[Stored data]

※ ※ ※

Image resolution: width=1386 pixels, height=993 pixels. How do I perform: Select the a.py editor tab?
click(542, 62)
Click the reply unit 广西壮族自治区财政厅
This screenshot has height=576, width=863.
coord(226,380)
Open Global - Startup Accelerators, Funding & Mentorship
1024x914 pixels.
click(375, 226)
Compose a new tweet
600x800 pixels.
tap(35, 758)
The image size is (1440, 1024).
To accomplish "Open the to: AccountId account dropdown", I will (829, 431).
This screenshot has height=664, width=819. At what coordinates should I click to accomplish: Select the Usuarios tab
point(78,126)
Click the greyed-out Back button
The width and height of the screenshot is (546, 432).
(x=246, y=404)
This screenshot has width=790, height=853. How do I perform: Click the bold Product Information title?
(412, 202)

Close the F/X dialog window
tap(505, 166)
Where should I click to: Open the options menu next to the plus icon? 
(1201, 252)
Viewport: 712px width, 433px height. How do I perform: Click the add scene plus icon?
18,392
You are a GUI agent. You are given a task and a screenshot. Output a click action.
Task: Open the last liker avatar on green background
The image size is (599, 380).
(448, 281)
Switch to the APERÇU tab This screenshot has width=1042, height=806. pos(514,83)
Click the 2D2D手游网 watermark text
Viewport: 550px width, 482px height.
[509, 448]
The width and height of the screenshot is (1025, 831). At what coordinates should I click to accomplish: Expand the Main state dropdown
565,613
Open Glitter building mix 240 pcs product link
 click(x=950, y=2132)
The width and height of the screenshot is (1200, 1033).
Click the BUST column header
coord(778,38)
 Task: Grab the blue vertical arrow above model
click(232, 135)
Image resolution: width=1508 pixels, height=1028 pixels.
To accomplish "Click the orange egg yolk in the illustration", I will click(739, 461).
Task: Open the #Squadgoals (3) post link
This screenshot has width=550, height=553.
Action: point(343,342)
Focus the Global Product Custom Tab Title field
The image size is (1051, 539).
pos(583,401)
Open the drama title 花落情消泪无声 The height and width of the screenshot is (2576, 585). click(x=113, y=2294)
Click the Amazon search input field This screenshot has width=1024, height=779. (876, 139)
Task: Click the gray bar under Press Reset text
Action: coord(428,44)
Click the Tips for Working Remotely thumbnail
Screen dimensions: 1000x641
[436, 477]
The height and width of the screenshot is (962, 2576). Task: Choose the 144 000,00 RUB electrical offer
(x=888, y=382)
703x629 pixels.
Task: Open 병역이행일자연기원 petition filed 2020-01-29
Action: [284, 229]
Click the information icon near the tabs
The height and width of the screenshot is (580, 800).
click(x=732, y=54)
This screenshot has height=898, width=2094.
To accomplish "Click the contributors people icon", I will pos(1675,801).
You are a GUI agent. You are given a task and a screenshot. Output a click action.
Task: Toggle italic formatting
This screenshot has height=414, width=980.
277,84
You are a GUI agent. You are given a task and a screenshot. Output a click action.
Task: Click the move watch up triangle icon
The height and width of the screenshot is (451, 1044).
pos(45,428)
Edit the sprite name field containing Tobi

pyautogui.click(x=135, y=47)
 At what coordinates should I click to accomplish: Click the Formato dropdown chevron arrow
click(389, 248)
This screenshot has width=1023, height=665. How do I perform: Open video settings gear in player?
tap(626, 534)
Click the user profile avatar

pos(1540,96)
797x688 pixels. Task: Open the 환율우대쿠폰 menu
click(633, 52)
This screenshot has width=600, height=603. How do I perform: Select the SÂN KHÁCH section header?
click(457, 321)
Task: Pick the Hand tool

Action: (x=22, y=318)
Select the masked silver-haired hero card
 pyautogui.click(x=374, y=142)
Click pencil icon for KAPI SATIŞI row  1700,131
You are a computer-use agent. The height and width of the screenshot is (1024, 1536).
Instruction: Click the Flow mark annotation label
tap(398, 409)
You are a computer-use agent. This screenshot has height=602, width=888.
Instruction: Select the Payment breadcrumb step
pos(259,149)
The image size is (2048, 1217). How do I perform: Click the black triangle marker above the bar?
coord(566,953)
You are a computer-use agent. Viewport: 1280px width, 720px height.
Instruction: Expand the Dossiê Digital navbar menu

※ ※ ※

◆ **What to work on**: The expected answer is an exact copy of the lines above, beginning at the line with "This screenshot has width=550, height=553." and ending at the line with "Open the drama", with both ends in.

◆ **Answer to the problem**:
This screenshot has width=550, height=553.
Action: point(343,342)
Focus the Global Product Custom Tab Title field
The image size is (1051, 539).
pos(583,401)
Open the drama title 花落情消泪无声 The height and width of the screenshot is (2576, 585). click(x=113, y=2294)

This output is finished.